The Student News Site of Fluvanna County High School

The Fluco Beat

The Student News Site of Fluvanna County High School

The Fluco Beat

The Student News Site of Fluvanna County High School

The Fluco Beat

Kessler Potter
Photo courtesy of Kessler Potter.

Siddeley Explores All the Options

As a senior in high school, the coming few years can feel a little scary. The choices–two-year college, four-year college, CTE certification, trade school, or the military may seem endless and impossible. This wide variety of options, combined with other stressors such as applying for financial aid, filling out scholarships, and touring campuses, can result in a muddled mess that makes the last year of high school something to dread instead of anticipate.

As a result, FCHS has a college adviser to help students navigate these troubled waters. This adviser meets with every member of the senior class (as well as anyone graduating early) to help them decide what they want to achieve after graduation. This service is not limited to high achievers and advanced students who want to go to a traditional four-year college or university. In fact, college advisers are placed in schools to help aid underrepresented communities and show that secondary education is possible for everyone. FCHS’s college adviser for 2024 is David Siddeley.

Siddeley will meet with every member of the graduating class and help them go over their options for the next few years. These choices range from how to get accepted into prestigious universities, to what path to take to get a Career and Technical Education Certification.

In addition, Siddeley is available to answer any questions dealing with the college admissions process, including how to complete the FAFSA, fill out scholarships, and ensure that every aspect of the application process is completed. He can also help with those who want to pursue a trade, either by apprenticeship or applying to trade school, or those who want to enlist in the military.

The position of college adviser at FCHS is unique because every adviser only works at the school for two years. College advisers are members of the Corporation for National and Community Service (also known as AmeriCorps), an independent government agency for national and community volunteerism. AmeriCorps requirements state that the maximum time each adviser can spend at a school is two years.

FCHS is also a part of VCAC, the Virginia College Advising Corps (VCAC) a University of Virginia program that aims to increase the number of opportunities for students in lower-income households and broaden the access to higher education. All college advisers hired through VCAC have graduated from college within the last three years, allowing them to work with high school students on a peer-to-peer level.
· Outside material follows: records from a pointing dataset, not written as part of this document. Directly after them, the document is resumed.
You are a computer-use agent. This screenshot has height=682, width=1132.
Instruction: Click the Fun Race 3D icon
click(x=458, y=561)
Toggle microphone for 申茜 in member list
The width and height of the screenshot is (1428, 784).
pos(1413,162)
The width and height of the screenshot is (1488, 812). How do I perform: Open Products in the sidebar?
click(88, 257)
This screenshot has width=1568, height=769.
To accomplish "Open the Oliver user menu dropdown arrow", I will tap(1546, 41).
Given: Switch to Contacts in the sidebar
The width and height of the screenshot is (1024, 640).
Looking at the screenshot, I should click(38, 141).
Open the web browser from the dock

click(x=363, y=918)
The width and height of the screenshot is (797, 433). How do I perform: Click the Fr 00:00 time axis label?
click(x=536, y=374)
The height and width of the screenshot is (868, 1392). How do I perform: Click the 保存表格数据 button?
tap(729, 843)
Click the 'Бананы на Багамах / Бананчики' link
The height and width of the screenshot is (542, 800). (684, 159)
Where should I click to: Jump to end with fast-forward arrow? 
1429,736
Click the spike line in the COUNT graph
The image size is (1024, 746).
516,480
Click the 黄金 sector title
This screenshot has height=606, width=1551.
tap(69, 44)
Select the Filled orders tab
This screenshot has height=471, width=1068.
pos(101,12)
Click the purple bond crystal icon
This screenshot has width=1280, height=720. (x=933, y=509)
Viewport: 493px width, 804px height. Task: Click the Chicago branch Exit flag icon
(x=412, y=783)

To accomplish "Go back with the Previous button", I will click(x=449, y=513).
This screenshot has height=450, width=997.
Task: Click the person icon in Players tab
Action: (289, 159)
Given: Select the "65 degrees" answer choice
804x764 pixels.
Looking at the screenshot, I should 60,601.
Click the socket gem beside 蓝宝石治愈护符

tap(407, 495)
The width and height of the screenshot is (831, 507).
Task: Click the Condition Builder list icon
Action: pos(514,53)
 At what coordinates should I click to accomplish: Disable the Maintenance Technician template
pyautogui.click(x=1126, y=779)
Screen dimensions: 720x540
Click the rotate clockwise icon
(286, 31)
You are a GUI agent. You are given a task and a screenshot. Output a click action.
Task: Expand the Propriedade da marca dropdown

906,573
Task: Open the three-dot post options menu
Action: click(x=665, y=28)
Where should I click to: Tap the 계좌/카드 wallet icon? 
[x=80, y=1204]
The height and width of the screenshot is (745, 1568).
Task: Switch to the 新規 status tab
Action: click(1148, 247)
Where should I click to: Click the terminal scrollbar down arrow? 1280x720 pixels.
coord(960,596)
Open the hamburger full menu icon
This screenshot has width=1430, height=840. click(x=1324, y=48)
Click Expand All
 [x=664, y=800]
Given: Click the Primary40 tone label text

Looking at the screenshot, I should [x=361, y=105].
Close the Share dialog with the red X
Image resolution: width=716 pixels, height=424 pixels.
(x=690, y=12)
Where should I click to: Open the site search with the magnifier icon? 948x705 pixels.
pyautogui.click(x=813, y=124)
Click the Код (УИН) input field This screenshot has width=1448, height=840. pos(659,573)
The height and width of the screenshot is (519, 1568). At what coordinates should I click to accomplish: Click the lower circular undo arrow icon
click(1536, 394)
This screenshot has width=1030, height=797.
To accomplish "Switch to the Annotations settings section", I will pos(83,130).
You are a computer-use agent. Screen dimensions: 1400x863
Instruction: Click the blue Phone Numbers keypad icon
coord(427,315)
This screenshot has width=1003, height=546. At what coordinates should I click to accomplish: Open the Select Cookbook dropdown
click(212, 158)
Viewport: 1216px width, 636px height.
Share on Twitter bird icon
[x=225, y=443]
Siddeley graduated in 2021 from James Madison University with a Bachelor’s in Biotechnology. Afterward he worked at a hospital in Harrisonburg before moving to Charlottesville and becoming a lab technician at Martha Jefferson.

“After Covid, hospitals [were] on skeleton shifts…so after about a year, I kinda got fed up with it and looked for a new place to help people. And education was that route,” Siddeley said, explaining his transition to working in a high school. He decided to become a college counselor so he could experience working in a school before committing to getting a Masters in education.

As college adviser, Siddeley says his goal “is to help every student, whether it be college, CTE programs, or just figuring out what to do after school.”